> _TO DO_
Copy out every item below, word for word, with nothing added or left out.

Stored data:
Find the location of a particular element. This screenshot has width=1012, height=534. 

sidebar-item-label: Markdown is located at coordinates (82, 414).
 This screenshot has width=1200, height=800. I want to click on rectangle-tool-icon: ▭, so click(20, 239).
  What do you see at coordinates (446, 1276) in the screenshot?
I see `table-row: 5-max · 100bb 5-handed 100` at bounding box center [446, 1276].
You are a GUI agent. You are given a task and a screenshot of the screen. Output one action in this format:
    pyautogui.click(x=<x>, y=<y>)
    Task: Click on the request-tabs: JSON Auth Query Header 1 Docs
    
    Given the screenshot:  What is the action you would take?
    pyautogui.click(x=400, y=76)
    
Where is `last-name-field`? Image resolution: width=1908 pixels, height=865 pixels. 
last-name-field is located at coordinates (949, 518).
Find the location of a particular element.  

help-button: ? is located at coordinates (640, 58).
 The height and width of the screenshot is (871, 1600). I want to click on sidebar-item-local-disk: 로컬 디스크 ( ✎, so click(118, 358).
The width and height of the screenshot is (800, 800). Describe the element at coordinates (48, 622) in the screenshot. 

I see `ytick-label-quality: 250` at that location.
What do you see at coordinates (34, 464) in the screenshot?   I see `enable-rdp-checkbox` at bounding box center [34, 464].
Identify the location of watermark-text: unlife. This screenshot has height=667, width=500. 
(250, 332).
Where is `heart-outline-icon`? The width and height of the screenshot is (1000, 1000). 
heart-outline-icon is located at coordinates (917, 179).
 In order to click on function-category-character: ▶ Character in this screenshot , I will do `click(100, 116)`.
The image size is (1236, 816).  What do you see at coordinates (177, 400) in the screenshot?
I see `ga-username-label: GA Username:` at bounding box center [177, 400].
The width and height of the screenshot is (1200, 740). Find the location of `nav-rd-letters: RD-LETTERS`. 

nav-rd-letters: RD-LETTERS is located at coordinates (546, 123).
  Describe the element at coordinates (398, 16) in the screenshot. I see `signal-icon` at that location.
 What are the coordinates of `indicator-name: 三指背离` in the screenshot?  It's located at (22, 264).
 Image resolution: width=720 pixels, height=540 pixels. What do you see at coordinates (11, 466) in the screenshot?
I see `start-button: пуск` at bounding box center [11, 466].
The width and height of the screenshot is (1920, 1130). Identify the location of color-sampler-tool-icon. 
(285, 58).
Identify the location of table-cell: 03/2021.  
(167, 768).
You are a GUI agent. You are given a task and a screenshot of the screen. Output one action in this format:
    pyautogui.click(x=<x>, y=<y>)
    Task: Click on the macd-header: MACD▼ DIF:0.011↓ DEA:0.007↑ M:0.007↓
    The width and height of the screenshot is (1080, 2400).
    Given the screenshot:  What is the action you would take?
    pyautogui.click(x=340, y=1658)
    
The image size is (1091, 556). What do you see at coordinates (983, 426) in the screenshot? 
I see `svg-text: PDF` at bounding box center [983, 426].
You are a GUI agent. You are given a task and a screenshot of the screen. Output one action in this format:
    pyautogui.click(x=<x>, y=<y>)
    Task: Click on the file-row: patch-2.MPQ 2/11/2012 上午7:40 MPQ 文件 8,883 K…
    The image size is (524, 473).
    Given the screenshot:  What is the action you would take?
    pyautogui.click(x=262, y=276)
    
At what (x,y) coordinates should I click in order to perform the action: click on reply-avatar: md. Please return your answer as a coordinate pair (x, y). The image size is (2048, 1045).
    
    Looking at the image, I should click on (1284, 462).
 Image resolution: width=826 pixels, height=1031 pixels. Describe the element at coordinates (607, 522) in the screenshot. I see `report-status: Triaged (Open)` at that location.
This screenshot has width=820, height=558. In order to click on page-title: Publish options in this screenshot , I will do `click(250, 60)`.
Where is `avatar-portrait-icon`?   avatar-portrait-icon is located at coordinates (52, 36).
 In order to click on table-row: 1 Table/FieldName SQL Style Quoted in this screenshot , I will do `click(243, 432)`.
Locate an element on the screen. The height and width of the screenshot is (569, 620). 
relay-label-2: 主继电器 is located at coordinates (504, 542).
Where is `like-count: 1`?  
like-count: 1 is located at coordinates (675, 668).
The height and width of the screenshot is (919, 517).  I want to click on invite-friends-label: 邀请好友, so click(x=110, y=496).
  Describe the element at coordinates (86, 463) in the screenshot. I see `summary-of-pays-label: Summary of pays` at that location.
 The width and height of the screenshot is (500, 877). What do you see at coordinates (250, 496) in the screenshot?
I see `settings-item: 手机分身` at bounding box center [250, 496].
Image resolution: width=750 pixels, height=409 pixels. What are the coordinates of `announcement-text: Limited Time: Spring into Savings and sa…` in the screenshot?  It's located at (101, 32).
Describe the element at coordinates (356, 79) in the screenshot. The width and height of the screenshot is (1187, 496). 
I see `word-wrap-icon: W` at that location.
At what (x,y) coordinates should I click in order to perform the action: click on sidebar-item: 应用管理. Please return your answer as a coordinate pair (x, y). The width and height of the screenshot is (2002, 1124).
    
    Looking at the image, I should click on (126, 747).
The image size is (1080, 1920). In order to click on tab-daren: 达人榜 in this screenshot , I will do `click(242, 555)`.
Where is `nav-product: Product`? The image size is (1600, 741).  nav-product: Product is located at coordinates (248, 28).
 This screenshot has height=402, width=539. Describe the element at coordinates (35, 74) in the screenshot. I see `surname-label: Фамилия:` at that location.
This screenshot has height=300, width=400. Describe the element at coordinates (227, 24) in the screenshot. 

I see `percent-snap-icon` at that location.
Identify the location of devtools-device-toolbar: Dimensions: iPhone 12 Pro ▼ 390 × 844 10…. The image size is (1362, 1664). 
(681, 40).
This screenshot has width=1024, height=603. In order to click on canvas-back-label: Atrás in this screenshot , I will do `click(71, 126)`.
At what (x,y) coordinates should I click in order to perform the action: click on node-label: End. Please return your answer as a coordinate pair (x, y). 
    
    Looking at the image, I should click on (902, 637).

> _EXERCISE RESPONSE_
Find the location of a particular element. This screenshot has width=1012, height=534. 

sidebar-item-label: Markdown is located at coordinates (82, 414).
 This screenshot has width=1200, height=800. I want to click on rectangle-tool-icon: ▭, so click(20, 239).
  What do you see at coordinates (446, 1276) in the screenshot?
I see `table-row: 5-max · 100bb 5-handed 100` at bounding box center [446, 1276].
You are a GUI agent. You are given a task and a screenshot of the screen. Output one action in this format:
    pyautogui.click(x=<x>, y=<y>)
    Task: Click on the request-tabs: JSON Auth Query Header 1 Docs
    
    Given the screenshot:  What is the action you would take?
    pyautogui.click(x=400, y=76)
    
Where is `last-name-field`? Image resolution: width=1908 pixels, height=865 pixels. 
last-name-field is located at coordinates (949, 518).
Find the location of a particular element.  

help-button: ? is located at coordinates (640, 58).
 The height and width of the screenshot is (871, 1600). I want to click on sidebar-item-local-disk: 로컬 디스크 ( ✎, so click(118, 358).
The width and height of the screenshot is (800, 800). Describe the element at coordinates (48, 622) in the screenshot. 

I see `ytick-label-quality: 250` at that location.
What do you see at coordinates (34, 464) in the screenshot?   I see `enable-rdp-checkbox` at bounding box center [34, 464].
Identify the location of watermark-text: unlife. This screenshot has height=667, width=500. 
(250, 332).
Where is `heart-outline-icon`? The width and height of the screenshot is (1000, 1000). 
heart-outline-icon is located at coordinates (917, 179).
 In order to click on function-category-character: ▶ Character in this screenshot , I will do `click(100, 116)`.
The image size is (1236, 816).  What do you see at coordinates (177, 400) in the screenshot?
I see `ga-username-label: GA Username:` at bounding box center [177, 400].
The width and height of the screenshot is (1200, 740). Find the location of `nav-rd-letters: RD-LETTERS`. 

nav-rd-letters: RD-LETTERS is located at coordinates (546, 123).
  Describe the element at coordinates (398, 16) in the screenshot. I see `signal-icon` at that location.
 What are the coordinates of `indicator-name: 三指背离` in the screenshot?  It's located at (22, 264).
 Image resolution: width=720 pixels, height=540 pixels. What do you see at coordinates (11, 466) in the screenshot?
I see `start-button: пуск` at bounding box center [11, 466].
The width and height of the screenshot is (1920, 1130). Identify the location of color-sampler-tool-icon. 
(285, 58).
Identify the location of table-cell: 03/2021.  
(167, 768).
You are a GUI agent. You are given a task and a screenshot of the screen. Output one action in this format:
    pyautogui.click(x=<x>, y=<y>)
    Task: Click on the macd-header: MACD▼ DIF:0.011↓ DEA:0.007↑ M:0.007↓
    The width and height of the screenshot is (1080, 2400).
    Given the screenshot:  What is the action you would take?
    pyautogui.click(x=340, y=1658)
    
The image size is (1091, 556). What do you see at coordinates (983, 426) in the screenshot? 
I see `svg-text: PDF` at bounding box center [983, 426].
You are a GUI agent. You are given a task and a screenshot of the screen. Output one action in this format:
    pyautogui.click(x=<x>, y=<y>)
    Task: Click on the file-row: patch-2.MPQ 2/11/2012 上午7:40 MPQ 文件 8,883 K…
    The image size is (524, 473).
    Given the screenshot:  What is the action you would take?
    pyautogui.click(x=262, y=276)
    
At what (x,y) coordinates should I click in order to perform the action: click on reply-avatar: md. Please return your answer as a coordinate pair (x, y). The image size is (2048, 1045).
    
    Looking at the image, I should click on (1284, 462).
 Image resolution: width=826 pixels, height=1031 pixels. Describe the element at coordinates (607, 522) in the screenshot. I see `report-status: Triaged (Open)` at that location.
This screenshot has width=820, height=558. In order to click on page-title: Publish options in this screenshot , I will do `click(250, 60)`.
Where is `avatar-portrait-icon`?   avatar-portrait-icon is located at coordinates (52, 36).
 In order to click on table-row: 1 Table/FieldName SQL Style Quoted in this screenshot , I will do `click(243, 432)`.
Locate an element on the screen. The height and width of the screenshot is (569, 620). 
relay-label-2: 主继电器 is located at coordinates (504, 542).
Where is `like-count: 1`?  
like-count: 1 is located at coordinates (675, 668).
The height and width of the screenshot is (919, 517).  I want to click on invite-friends-label: 邀请好友, so click(x=110, y=496).
  Describe the element at coordinates (86, 463) in the screenshot. I see `summary-of-pays-label: Summary of pays` at that location.
 The width and height of the screenshot is (500, 877). What do you see at coordinates (250, 496) in the screenshot?
I see `settings-item: 手机分身` at bounding box center [250, 496].
Image resolution: width=750 pixels, height=409 pixels. What are the coordinates of `announcement-text: Limited Time: Spring into Savings and sa…` in the screenshot?  It's located at (101, 32).
Describe the element at coordinates (356, 79) in the screenshot. The width and height of the screenshot is (1187, 496). 
I see `word-wrap-icon: W` at that location.
At what (x,y) coordinates should I click in order to perform the action: click on sidebar-item: 应用管理. Please return your answer as a coordinate pair (x, y). The width and height of the screenshot is (2002, 1124).
    
    Looking at the image, I should click on (126, 747).
The image size is (1080, 1920). In order to click on tab-daren: 达人榜 in this screenshot , I will do `click(242, 555)`.
Where is `nav-product: Product`? The image size is (1600, 741).  nav-product: Product is located at coordinates (248, 28).
 This screenshot has height=402, width=539. Describe the element at coordinates (35, 74) in the screenshot. I see `surname-label: Фамилия:` at that location.
This screenshot has height=300, width=400. Describe the element at coordinates (227, 24) in the screenshot. 

I see `percent-snap-icon` at that location.
Identify the location of devtools-device-toolbar: Dimensions: iPhone 12 Pro ▼ 390 × 844 10…. The image size is (1362, 1664). 
(681, 40).
This screenshot has width=1024, height=603. In order to click on canvas-back-label: Atrás in this screenshot , I will do `click(71, 126)`.
At what (x,y) coordinates should I click in order to perform the action: click on node-label: End. Please return your answer as a coordinate pair (x, y). 
    
    Looking at the image, I should click on (902, 637).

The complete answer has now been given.